Lake County State Attorney Eric Rinehart said he planned to charge every injured person with attempted murder and aggravated battery with a firearm.
“Many, many more charges will follow,” he said at a news conference, estimating those charges would be announced later this month.
The suspect, Robert Crimo III, was wearing a black long-sleeved shirt when he appeared in court on video. He showed little emotion when the prosecutor described the shooting, saying little more than to tell the judge he didn’t have a lawyer.
Ben Dillon, a prosecutor, told the court that the suspect confessed to the July 4 attack after being detained.
Suspected gunman known to police
Questions arose about how Crimo could have circumvented Illinois’ relatively strict gun laws to legally purchase five weapons, including the rifle used in the shooting, despite authorities being called to his home twice in 2019 over threats of assault. violence and suicide.
Police went to the house after a call from a relative who said Crimo threatened to “kill everyone” there.
Deputy chief Covelli said on Tuesday that police seized 16 knives, a dagger and a sword, but said there was no sign that he had any weapons at the time, in September 2019.
Police also responded to a reported suicide attempt by the suspect in April 2019, Deputy Chief Covelli said.
Crimo legally purchased the rifle used in the Illinois attack over the past year, Deputy Chief Covelli said.

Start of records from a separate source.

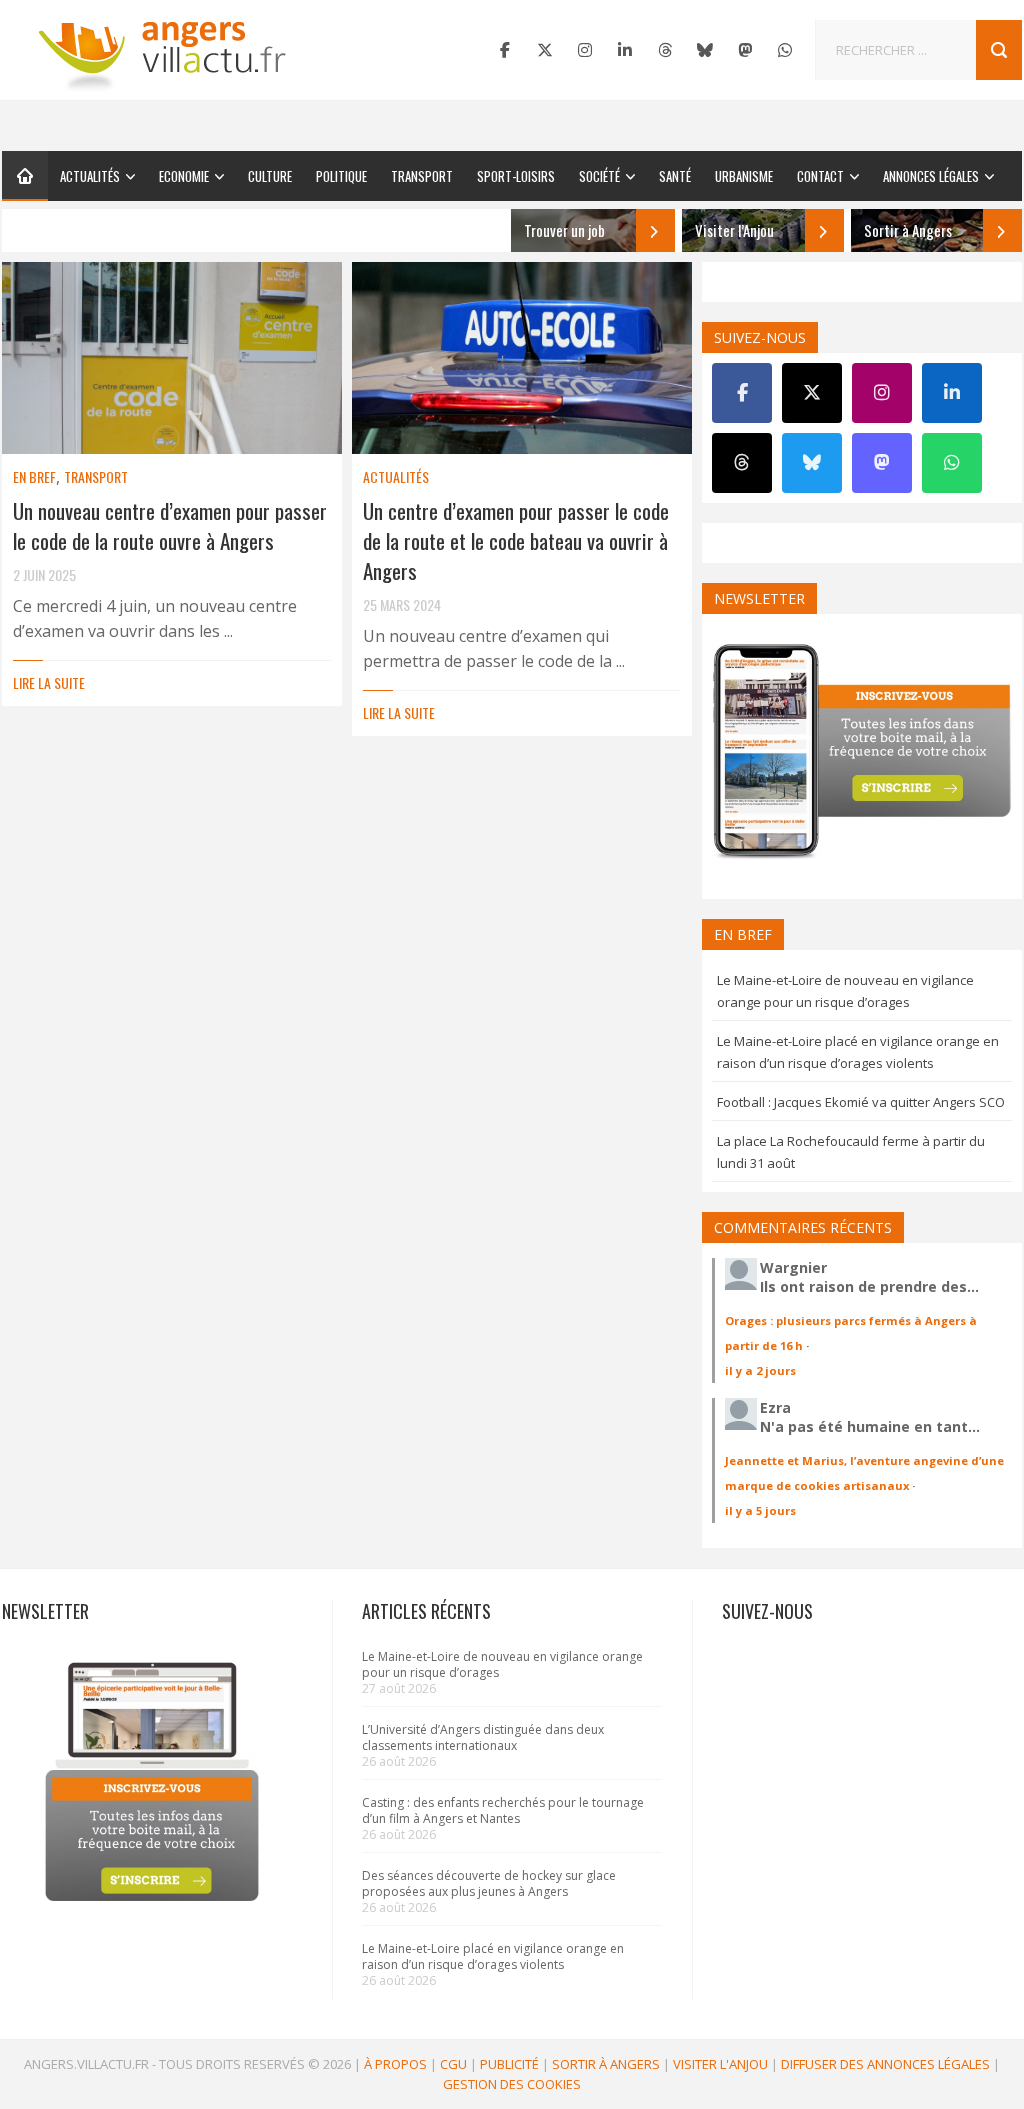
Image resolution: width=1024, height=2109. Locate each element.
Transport (422, 176)
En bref (34, 476)
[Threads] (665, 50)
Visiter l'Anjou (720, 2064)
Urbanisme (744, 176)
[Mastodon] (745, 50)
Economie (184, 176)
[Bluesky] (705, 50)
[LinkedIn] (625, 50)
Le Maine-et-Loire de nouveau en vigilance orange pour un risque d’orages (502, 1664)
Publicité (509, 2064)
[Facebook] (505, 50)
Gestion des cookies (512, 2084)
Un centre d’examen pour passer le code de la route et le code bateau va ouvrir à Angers (516, 540)
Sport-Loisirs (516, 176)
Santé (675, 176)
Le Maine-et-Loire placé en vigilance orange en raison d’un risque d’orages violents (493, 1956)
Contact (820, 176)
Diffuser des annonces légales (885, 2064)
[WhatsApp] (785, 50)
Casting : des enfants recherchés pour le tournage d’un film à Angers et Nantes (503, 1810)
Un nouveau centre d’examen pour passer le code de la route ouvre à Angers (170, 525)
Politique (341, 176)
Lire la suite (49, 682)
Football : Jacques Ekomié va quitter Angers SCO (861, 1102)
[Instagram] (585, 50)
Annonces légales (931, 176)
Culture (270, 176)
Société (599, 176)
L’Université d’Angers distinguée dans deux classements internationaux (483, 1737)
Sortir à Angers (606, 2064)
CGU (453, 2064)
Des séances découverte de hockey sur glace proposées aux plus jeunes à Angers (489, 1883)
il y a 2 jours (760, 1370)
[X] (545, 50)
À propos (395, 2064)
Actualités (90, 176)
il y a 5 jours (760, 1510)
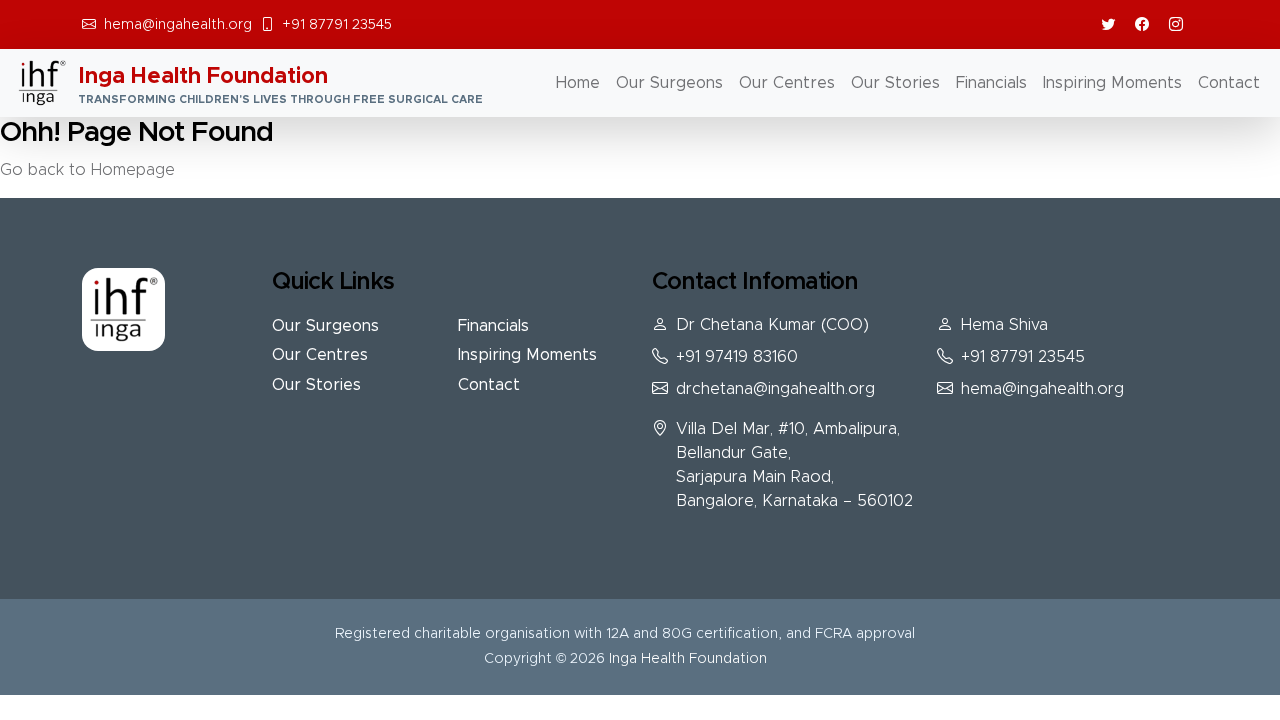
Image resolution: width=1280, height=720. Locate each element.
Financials (991, 83)
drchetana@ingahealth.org (775, 389)
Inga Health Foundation (688, 659)
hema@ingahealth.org (178, 25)
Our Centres (787, 83)
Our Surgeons (669, 83)
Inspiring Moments (1112, 83)
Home (578, 83)
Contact (1229, 83)
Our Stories (895, 83)
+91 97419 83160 (737, 357)
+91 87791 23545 (337, 25)
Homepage (133, 170)
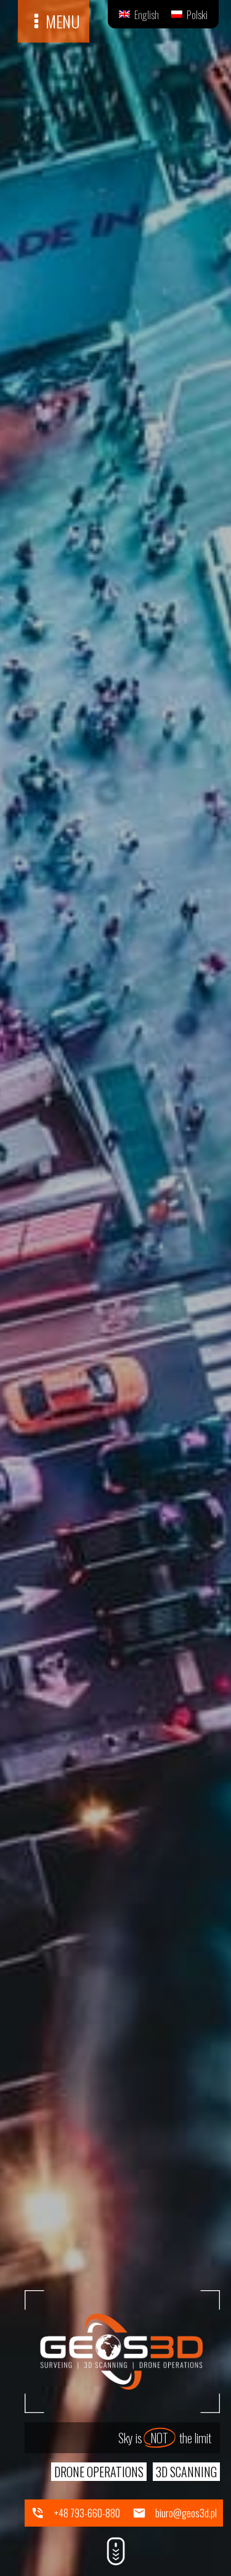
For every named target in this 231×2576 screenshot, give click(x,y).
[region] (115, 1288)
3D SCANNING (186, 2471)
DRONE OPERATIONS (99, 2471)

In total, police said, he bought five firearms, which were recovered by officers at his father’s home.
The revelation about his gun purchases is just the latest example of young men being able to acquire guns and commit massacres in recent months, despite clear warning signs about their mental health and propensity for violence.
The Illinois state police, which issues licenses to gun owners, said Crimo applied for a license in December 2019, when he was 19. His father sponsored his application.
State police have defended how the application was handled, saying there was “inadequate basis at the time to determine an obvious and present danger” and refusing the application, the state police said in a statement.
Investigators who questioned the suspect and reviewed his social media posts have found no motive or any indication that he had targeted victims based on race, religion or other protected status, Deputy Chief Covelli said.
The gunman initially evaded arrest by dressing as a woman and blending in with the fleeing crowd.